The Regulatory Mix, TMI’s daily blog of regulatory activities, is a snapshot of PUC, FCC, legislative, and occasionally court, issues that our regulatory monitoring team uncovers each day. Depending on their significance, some items may be the subject of a TMI Regulatory Bulletin.
The FCC is seeking comment on a number of issues relating to the establishment of a permanent National Deaf-Blind Equipment Distribution Program (NDBEDP). The NDBEDP supports the distribution of communications devices to low-income individuals who are deaf-blind. The NDBEDP has been operating as a pilot program since July 1, 2012. The rules governing the pilot program will expire on June 30, 2015. Accordingly, the FCC is seeking comment on which rules have been effective and should remain in place and which rules should be modified to make the permanent NDBEDP more effective and more efficient. Areas for comment include program structure, funding, consumer eligibility, equipment, individualized assessment of communications needs, installation and training, outreach and education, and oversight and reporting. Comments are due August 22, 2014; reply comments are due September 5, 2014.
The FCC issued a $100,000 Notice of Apparent Liability for Forfeiture to Hinton Telephone Company for failure to route 911 calls to the appropriate emergency authority. Specifically, the FCC found that Hinton Telephone Company “undermined that trust and betrayed its customers when for several months in 2013 it apparently routed 911 calls from Caddo County, Oklahoma, to an automated AT&T operator message which instructed callers to “hang up and dial 911” if their call is an emergency. That trust was further betrayed when Hinton allegedly continued to allow 911 calls to be routed to the automated message for three months after the company discovered the problem.” The FCC characterized Hinton’s actions as “manifestly unacceptable” and “unconscionable,” thereby warranting a substantial penalty. The FCC said that once Hinton learned that 911 calls from its Caddo County customers were being routed to an automated message, it was obligated under §64.3002(d) of the FCC’s rules to “reassess its call routing protocols and ascertain whether, based on the exercise of reasonable judgment, there was an alternative appropriate local emergency authority to which it could route its 911 calls.”

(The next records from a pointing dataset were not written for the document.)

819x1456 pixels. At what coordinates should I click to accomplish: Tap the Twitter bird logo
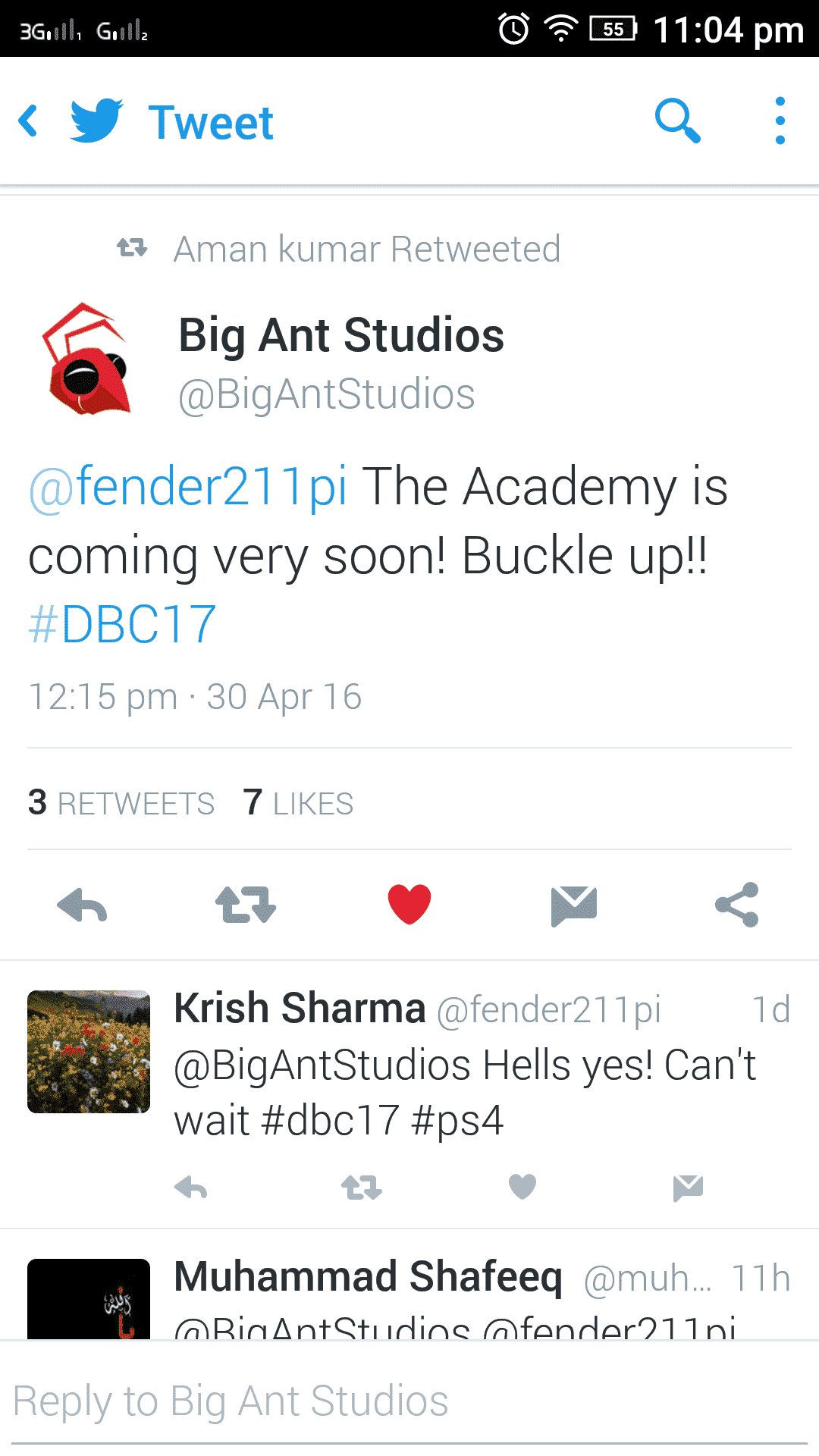pyautogui.click(x=97, y=121)
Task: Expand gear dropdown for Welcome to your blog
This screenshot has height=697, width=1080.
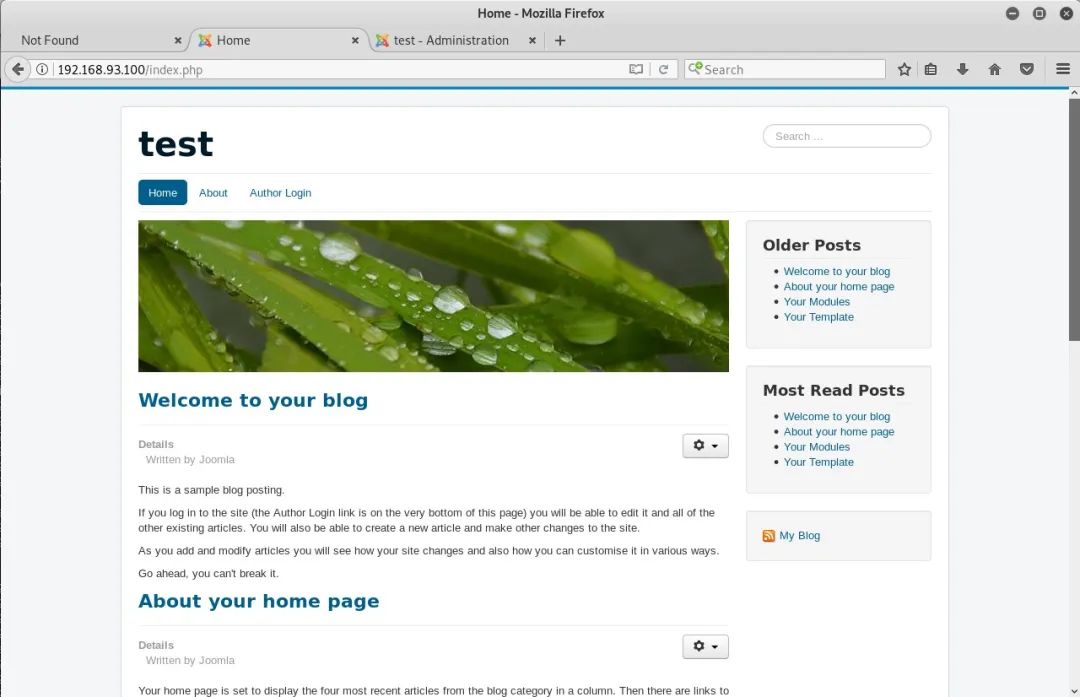Action: [x=705, y=446]
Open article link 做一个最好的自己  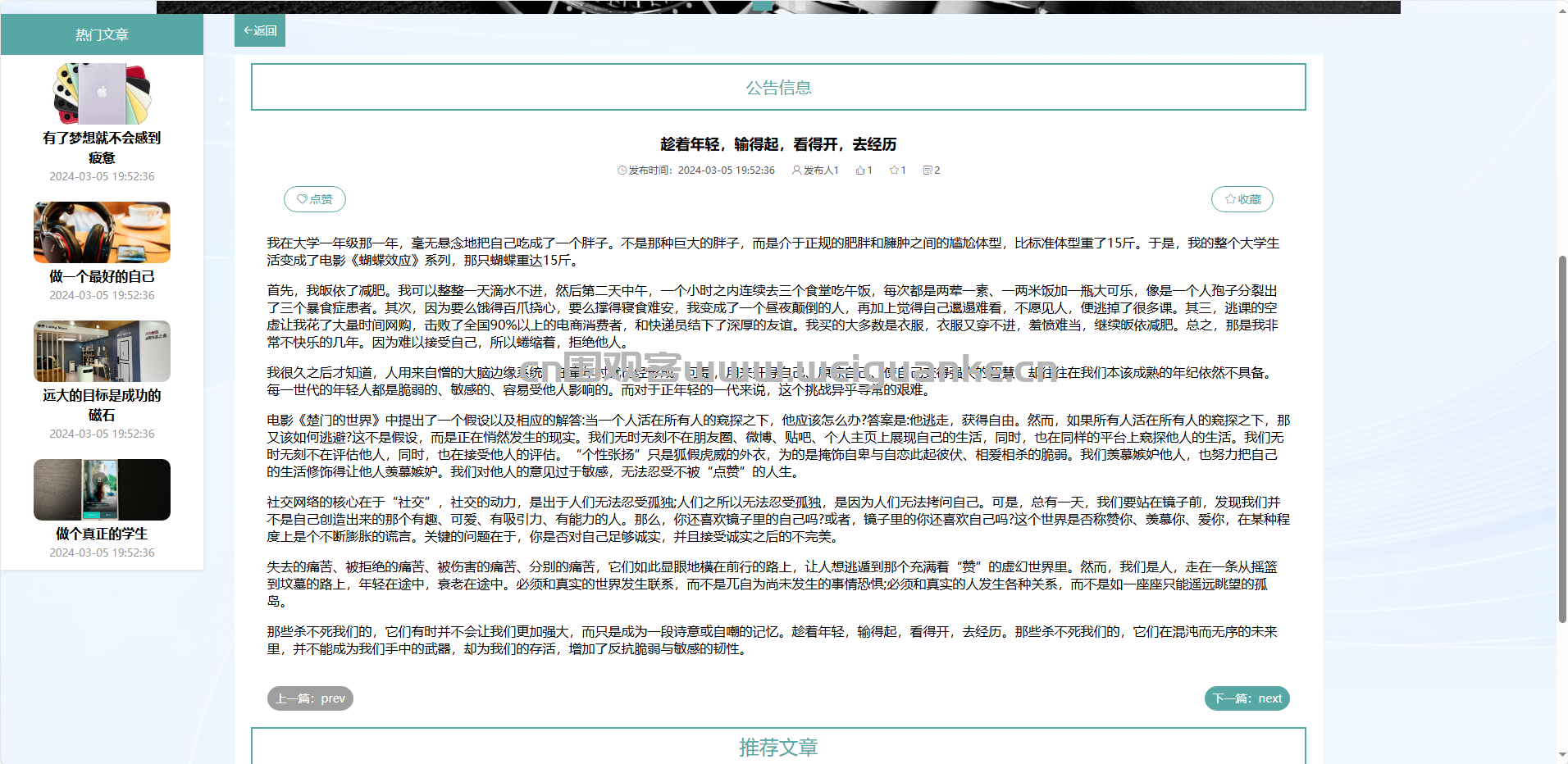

The New Mexico Hearing Examiner presiding over the proceeding to consider the request of Qwest Corporation dba CenturyLink QC to add the Farmington Main wire center to its list of non-impaired wire centers has issued a procedural schedule in the case. See the Regulatory Mix dated 7/23/14; TMI Regulatory Bulletin Service subscribers see Bulletin dated 7/15/14. By August 29, 2014, CenturyLink must publish the Notice of Proceeding specified by the Commission and send a copy of the Notice to all CLECs registered in New Mexico. Thereafter: CenturyLink must file its direct testimony and confidential versions of its redacted attachments by September 3, 2014; Petitions to intervene must be filed by September 19, 2014; intervenor testimony must be filed by September 26, 2014; staff testimony must be filed by October 10, 2014, and rebuttal testimony must be filed by October 17, 2014. A hearing will be held November 12 – 13, 2014 if required.